China's billionaires rise to 130 despite global crisis

14 Oct, 2009

Car battery tycoon Wang Chuanfu topped a new list of China's 1,000 richest people released Tuesday, which has 130 dollar billionaires in an emphatic declaration of the Asian giant's economic arrival. Most of the super-wealthy on the Hurun Rich List, unlike Wang, made their fortunes in the property and stock markets - the focus of Beijing's massive government stimulus efforts over the past year.
"China's wealth is growing at breakneck speed," Rupert Hoogewerf, the founder of the Shanghai-based Hurun Report which publishes the annual list, told a press conference. "You can double the real number of billionaires in China to 260," Hoogewerf said, noting China has the most known dollar billionaires after the United States.
"There are still a large number of billionaires off the radar screens, managing to build up substantial wealth away from the public spotlight from property, the stock market and investments." The list does not include people based in Hong Kong and Macau. Wang, the founder of rechargeable battery and electric car maker BYD, leapt 102 places to top the rich list after his fortune increased more than five-fold to 5.1 billion dollars thanks to US billionaire investor Warren Buffett, said Hoogewerf.
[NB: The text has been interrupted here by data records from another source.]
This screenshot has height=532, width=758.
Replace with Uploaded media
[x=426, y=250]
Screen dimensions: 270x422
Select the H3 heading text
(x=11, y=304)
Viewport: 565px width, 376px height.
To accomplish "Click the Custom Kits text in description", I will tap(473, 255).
Wang's 27.8 percent stake in BYD "hit the big time" after Buffett paid 230 million dollars for a 10 percent stake in the company last September, the report said. The rich list had 180 new entrants - despite the entry level for the latest list rising by 50 percent to 150 million dollars. Seven people moved into the top 10, in the biggest shake-up since the report started publishing the rich list in 1999. Last year's richest man, Huang Guangyu, who made his fortune building up the nation's largest electrical appliance chain Gome, slipped to the 17th spot after he was detained late last year on suspicion of market manipulation.
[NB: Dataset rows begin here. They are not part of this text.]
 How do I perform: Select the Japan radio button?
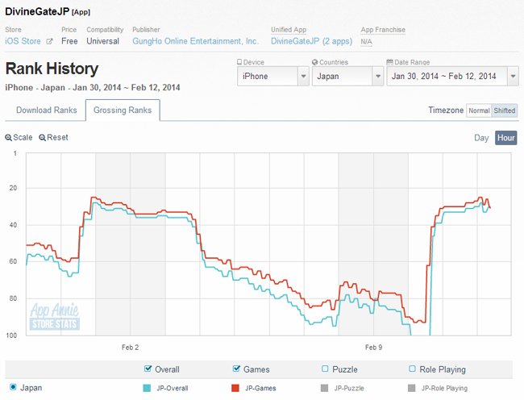pos(11,387)
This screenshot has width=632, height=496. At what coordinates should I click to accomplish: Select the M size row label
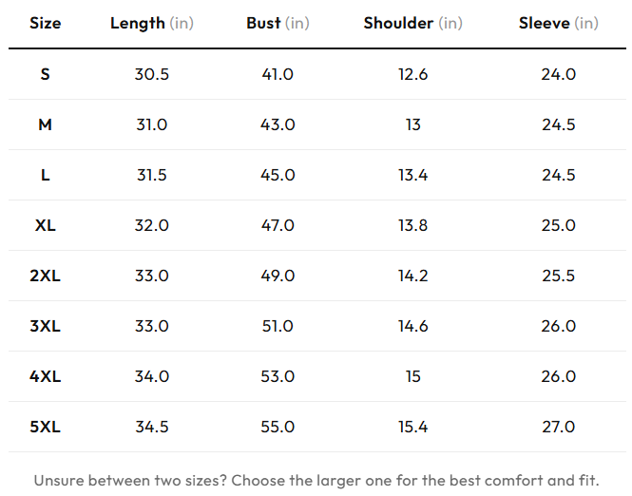click(46, 124)
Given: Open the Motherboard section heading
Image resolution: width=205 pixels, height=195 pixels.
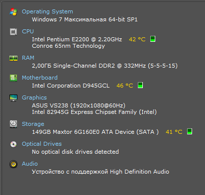Looking at the screenshot, I should point(40,78).
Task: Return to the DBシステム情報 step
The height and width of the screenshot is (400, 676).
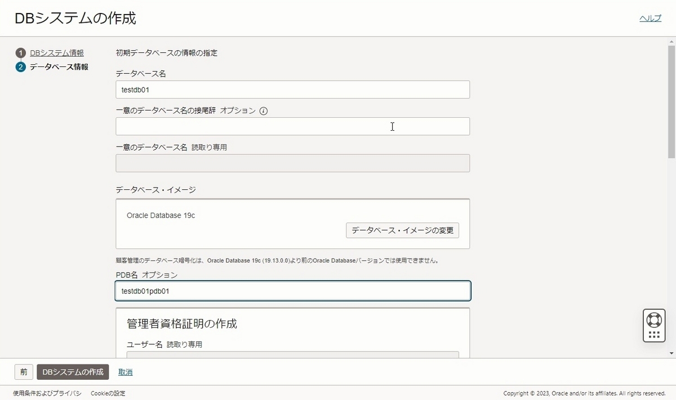Action: point(58,52)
Du Shuanghua, last year's second-richest person, plunged 39 places to 41 as he battled a state-owned company for control of Shandong-based private steel manufacturer Rizhao Steel. "Since our 2004 list, we have seen a ten-fold increase in the number of individuals with personal wealth of at least 150 million dollars," said Hoogewerf. "In 2004, we could only find 100 individuals with 150 million, whereas this year, we managed to find 1,000 individuals with 150 million."
A separate report released Tuesday showed the number of super-rich people in the Asia-Pacific region shrank in 2008 despite the region's relative resilience in the face of the global economic slump. This year's Asia-Pacific Wealth Report showed there were 2.4 million high-net-worth individuals (HNWI) in 2008, a 14.2 percent fall from the previous year.
The fall in HNWIs - people with investable assets of at least one million US dollars - is almost in line with the global average of 14.9 percent, the study by investment bank Merrill Lynch and financial consultancy Capgemini said. China's HNWIs fared better than their counterparts elsewhere in the region, falling only 11.8 percent to 364,000 in 2008, thanks to a combination of closed markets and robust macroeconomic growth.
The Hurun Report said that rebounding capital markets and property prices pushed the collective net worth of the 1,000 richest people in China to 571 billion dollars by September 15 of this year, from 439 billion dollars last year. Zhang Yin, the woman who founded paper-recycling company Nine Dragons Paper and China's richest person in 2006, was in second place.
Zhang was one of 102 women on the list - up from 88 last year and accounting for 10.2 percent of the total. "Significantly, all are self-made, a remarkably high percentage compared with their Western counterparts. Chinese women now lead the world's richest self-made women," the report said.